The Associated Press
The Associated Press

Officials have said from the beginning of the global pandemic that the homeless are particularly vulnerable to contracting the coronavirus and spreading it to others

SAN FRANCISCO (AP) — Since the beginning of an international pandemic, experts have known one population is particularly vulnerable to contracting and spreading the coronavirus: the homeless.

Elected officials have vowed repeatedly to get homeless people indoors, but testing shortages and bureaucratic wrangling are making it difficult to help them.

Relatively few of California’s 150,000 have been moved into individual quarters and there’s no indication of widespread checks on health and safety among the homeless. It’s unclear — partly due to testing shortages — how many even have the highly contagious virus. More than a dozen cases have been confirmed.

“The whole shelter-in-place and the whole lack of shelter-in-place for homeless people was totally poorly thought out,” said Needa Bee, who lives in a camper in Oakland with her teenage daughter.

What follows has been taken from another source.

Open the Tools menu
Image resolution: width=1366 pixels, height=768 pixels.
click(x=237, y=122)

The shutdown of public libraries and other facilities has made it much harder for homeless people to get clean water and food or use the bathroom. Many are also older or have underlying health conditions.

It’s a struggle playing out nationwide. In Portland, Oregon, recovering homeless will be housed in the retro-hip Jupiter Hotel. In Seattle’s King County, authorities bought a motel and leased another to take infected people, with plans to move hundreds of homeless people from shelters into hotel rooms next week.

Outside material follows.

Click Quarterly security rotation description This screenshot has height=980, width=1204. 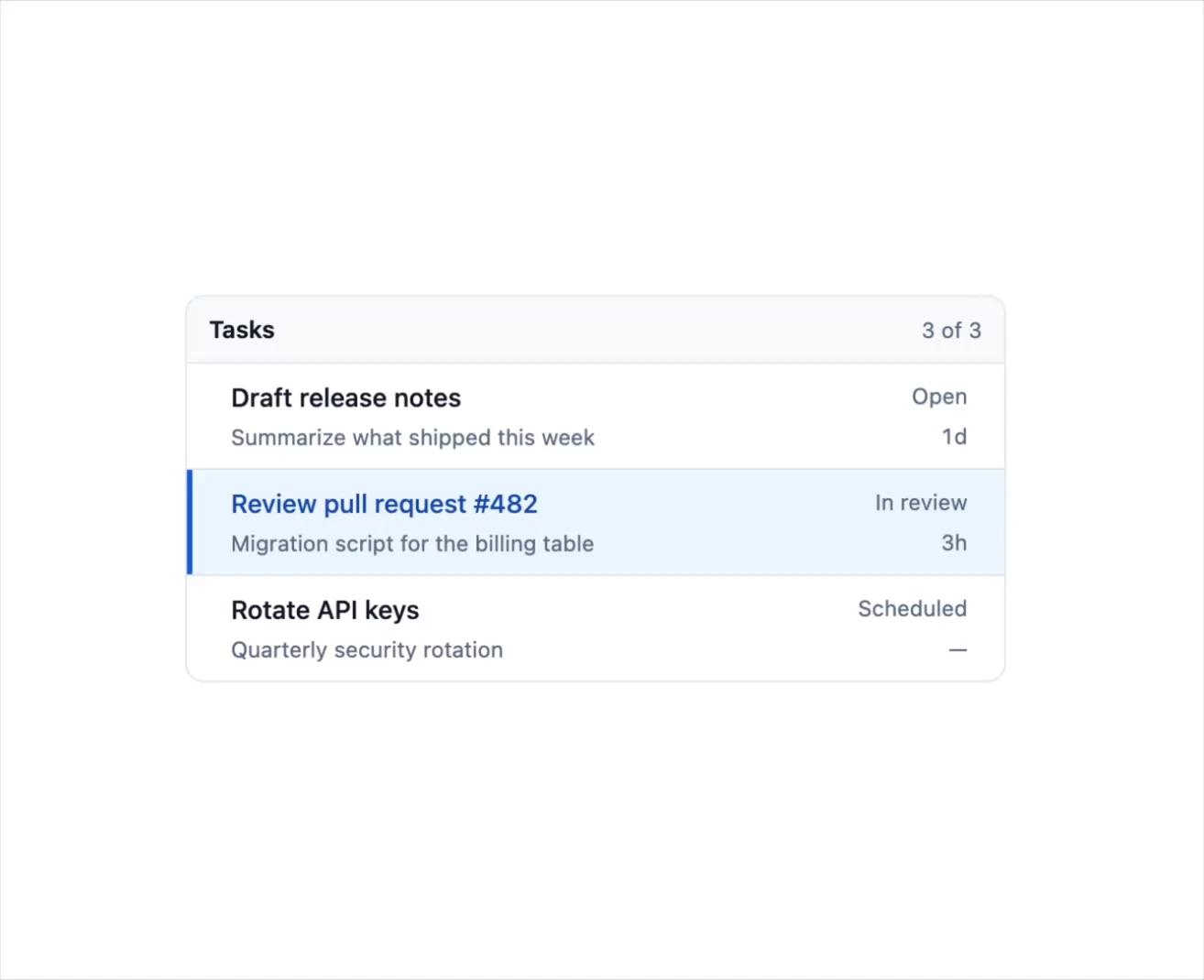coord(367,650)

— a city brimming with hotels — sleeping on rectangles painted on a makeshift parking lot sparked outrage. City officials said the setup was temporary after a shelter resident tested positive for the virus.

The Trump administration announced $3 billion Thursday for homelessness pandemic efforts. California Gov. Gavin Newsom pledged $150 million in homeless aid as one of his earliest acts during the crisis. He pushed back on the idea that people sleeping on hard streets would refuse help, saying “there’s a lot of mythology about resistance; I think it’s wildly overstated.”

Mary Kate Bacalao, policy director at Compass Family Services in San Francisco, called the situation “absolutely terrifying.”

“The urgency of this, and the urgency to get people inside, now more than ever cannot be overstated,” she said. “We’re moving way too slowly.”

In San Francisco, some supervisors want more aggressive action to move people off the streets, while the mayor is focusing on people already in shelters or those showing symptoms. The city moved 123 people showing symptoms or awaiting test results into hotel rooms but didn’t get thermometers for shelters until last week.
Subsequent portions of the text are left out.